As summer winds to a close, the Seattle housing market has remained red-hot, leading the nation in home price growth for the last ten months.
The Seattle area now has 38 “$1 Million Dollar Neighborhoods.” According to GeekWire, this Zillow criterion requires at least 10% of homes in a zip code to be valued at over seven figures. This news puts Seattle amongst the top hottest markets in the US.
The median home price in the Seattle area is $450,900, having risen almost 13% in the past year. At the peak of the housing bubble before the Recession, it was $380,200.
These skyrocketing prices, however, are not indicative of a bubble economy according to Zillow experts, as they are being caused by a lack of supply and a sharp increase in demand.

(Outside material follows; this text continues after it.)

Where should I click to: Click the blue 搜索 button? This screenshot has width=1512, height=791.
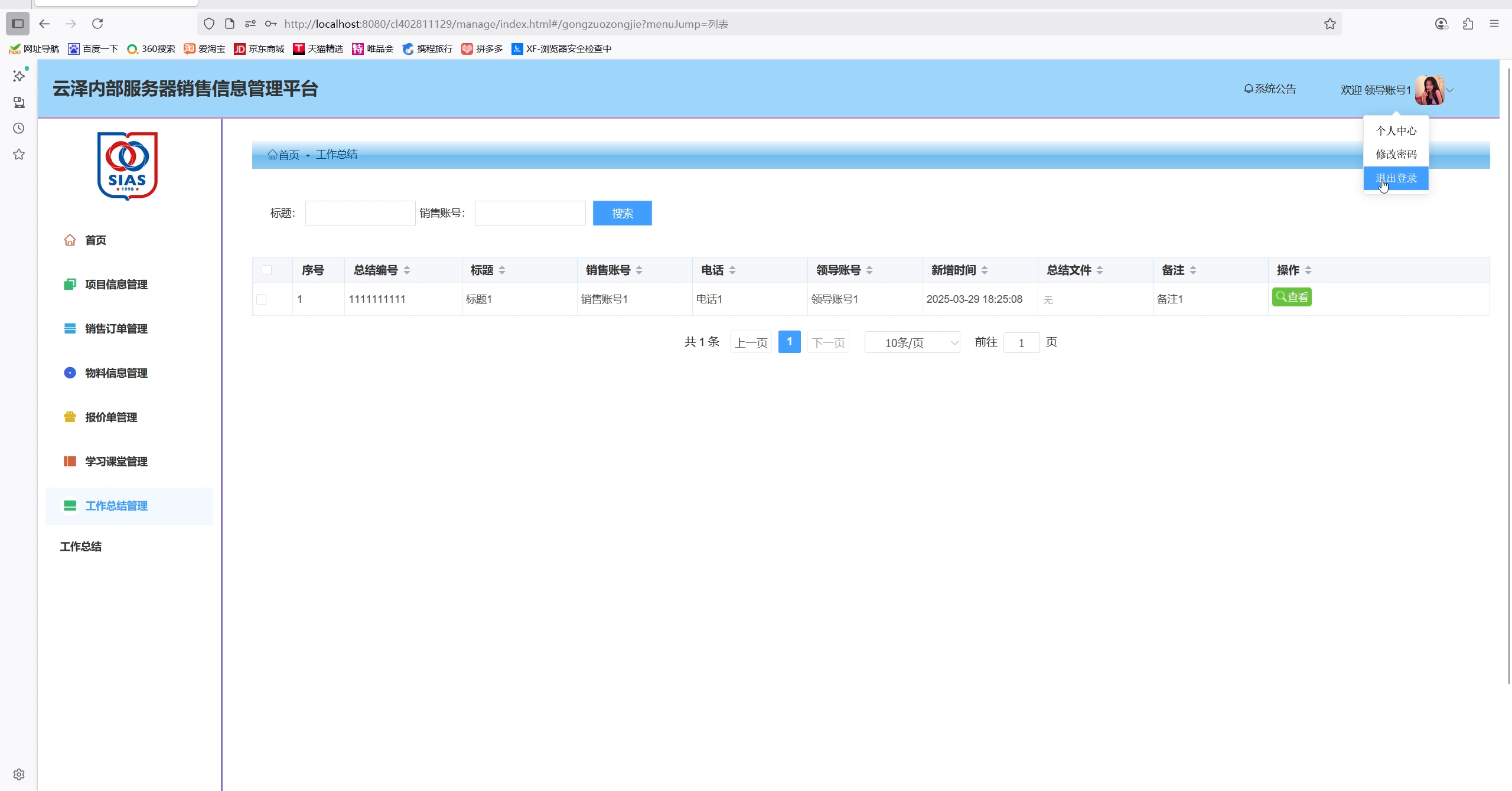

The report suggests increases are not infinitely sustainable, and have already showed signs of slowing, especially in the higher end market.
The giant tunnel-boring machine Bertha has officially been completely dismantled and removed. Cranes lifted the final pieces out at the end of August, bringing an end to the journey that began over four years ago in 2013. Now, crews can continue working on the the new double-decker freeway. The tunnel is estimated to open in 2019. You can watch a video of Bertha’s final disassembly here, and a time-lapse of the entire dismantling process here.
The KeyArena renovation project is in first position for approval, with the Memorandum of Understanding (MOU) for the project due on September 12th. Oak Venture Group and the City are hopeful that they will have a final deal achieved before the year’s end, and that KeyArena will be properly renovated for NBA and NHL use.
However, Chris Hansen’s group is still fighting to keep their SoDo stadium project alive. A recent study claimed that the SoDo project would provide 3 times more tax revenue than a KeyArena renovation, though it failed to take into account opportunity costs of each project. Hansen’s SoDo stadium is likely a long shot, especially with the Port of Seattle so avidly against another stadium in the SoDo district, and his MOU depending on the acquisition of an NBA team. However, it’s still too early to tell whether or not the project is officially dead.